Your task:
In this exercise, every entry below is to be reproduced word for word.

Data section:

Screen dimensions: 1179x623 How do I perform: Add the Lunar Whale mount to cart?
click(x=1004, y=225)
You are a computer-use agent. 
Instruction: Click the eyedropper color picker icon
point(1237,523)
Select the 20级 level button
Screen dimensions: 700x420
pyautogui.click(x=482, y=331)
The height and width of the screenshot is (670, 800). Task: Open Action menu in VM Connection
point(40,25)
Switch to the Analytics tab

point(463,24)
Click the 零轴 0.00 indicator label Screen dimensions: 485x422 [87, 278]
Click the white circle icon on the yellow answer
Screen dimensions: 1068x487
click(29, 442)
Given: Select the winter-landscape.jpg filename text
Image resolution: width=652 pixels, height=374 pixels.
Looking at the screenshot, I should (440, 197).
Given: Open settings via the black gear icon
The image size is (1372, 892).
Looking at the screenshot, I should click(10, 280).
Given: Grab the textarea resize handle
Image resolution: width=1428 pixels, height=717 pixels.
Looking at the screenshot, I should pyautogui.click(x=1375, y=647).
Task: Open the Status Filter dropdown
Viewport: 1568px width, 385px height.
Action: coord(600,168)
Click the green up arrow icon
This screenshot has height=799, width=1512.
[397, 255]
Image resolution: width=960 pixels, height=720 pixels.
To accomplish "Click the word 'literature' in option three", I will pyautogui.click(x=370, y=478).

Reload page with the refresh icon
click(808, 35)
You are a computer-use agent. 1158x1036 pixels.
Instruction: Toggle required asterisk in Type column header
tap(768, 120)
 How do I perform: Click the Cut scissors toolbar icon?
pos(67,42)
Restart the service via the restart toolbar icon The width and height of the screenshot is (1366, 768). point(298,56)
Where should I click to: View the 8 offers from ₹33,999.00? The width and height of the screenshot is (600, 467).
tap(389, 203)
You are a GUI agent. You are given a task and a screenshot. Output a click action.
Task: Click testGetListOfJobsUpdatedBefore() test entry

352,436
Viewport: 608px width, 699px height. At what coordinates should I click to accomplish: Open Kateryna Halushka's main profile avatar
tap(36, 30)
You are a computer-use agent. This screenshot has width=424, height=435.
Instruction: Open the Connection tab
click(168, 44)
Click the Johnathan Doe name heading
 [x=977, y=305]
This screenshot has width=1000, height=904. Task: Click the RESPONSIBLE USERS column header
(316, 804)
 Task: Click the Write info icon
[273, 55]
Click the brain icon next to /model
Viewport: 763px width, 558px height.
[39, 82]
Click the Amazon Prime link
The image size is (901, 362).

Written reply:
Screen dimensions: 1179x623 How do I perform: Add the Lunar Whale mount to cart?
click(x=1004, y=225)
You are a computer-use agent. 
Instruction: Click the eyedropper color picker icon
point(1237,523)
Select the 20级 level button
Screen dimensions: 700x420
pyautogui.click(x=482, y=331)
The height and width of the screenshot is (670, 800). Task: Open Action menu in VM Connection
point(40,25)
Switch to the Analytics tab

point(463,24)
Click the 零轴 0.00 indicator label Screen dimensions: 485x422 [87, 278]
Click the white circle icon on the yellow answer
Screen dimensions: 1068x487
click(29, 442)
Given: Select the winter-landscape.jpg filename text
Image resolution: width=652 pixels, height=374 pixels.
Looking at the screenshot, I should (440, 197).
Given: Open settings via the black gear icon
The image size is (1372, 892).
Looking at the screenshot, I should click(10, 280).
Given: Grab the textarea resize handle
Image resolution: width=1428 pixels, height=717 pixels.
Looking at the screenshot, I should pyautogui.click(x=1375, y=647).
Task: Open the Status Filter dropdown
Viewport: 1568px width, 385px height.
Action: coord(600,168)
Click the green up arrow icon
This screenshot has height=799, width=1512.
[397, 255]
Image resolution: width=960 pixels, height=720 pixels.
To accomplish "Click the word 'literature' in option three", I will pyautogui.click(x=370, y=478).

Reload page with the refresh icon
click(808, 35)
You are a computer-use agent. 1158x1036 pixels.
Instruction: Toggle required asterisk in Type column header
tap(768, 120)
 How do I perform: Click the Cut scissors toolbar icon?
pos(67,42)
Restart the service via the restart toolbar icon The width and height of the screenshot is (1366, 768). point(298,56)
Where should I click to: View the 8 offers from ₹33,999.00? The width and height of the screenshot is (600, 467).
tap(389, 203)
You are a GUI agent. You are given a task and a screenshot. Output a click action.
Task: Click testGetListOfJobsUpdatedBefore() test entry

352,436
Viewport: 608px width, 699px height. At what coordinates should I click to accomplish: Open Kateryna Halushka's main profile avatar
tap(36, 30)
You are a computer-use agent. This screenshot has width=424, height=435.
Instruction: Open the Connection tab
click(168, 44)
Click the Johnathan Doe name heading
 [x=977, y=305]
This screenshot has width=1000, height=904. Task: Click the RESPONSIBLE USERS column header
(316, 804)
 Task: Click the Write info icon
[273, 55]
Click the brain icon next to /model
Viewport: 763px width, 558px height.
[39, 82]
Click the Amazon Prime link
The image size is (901, 362).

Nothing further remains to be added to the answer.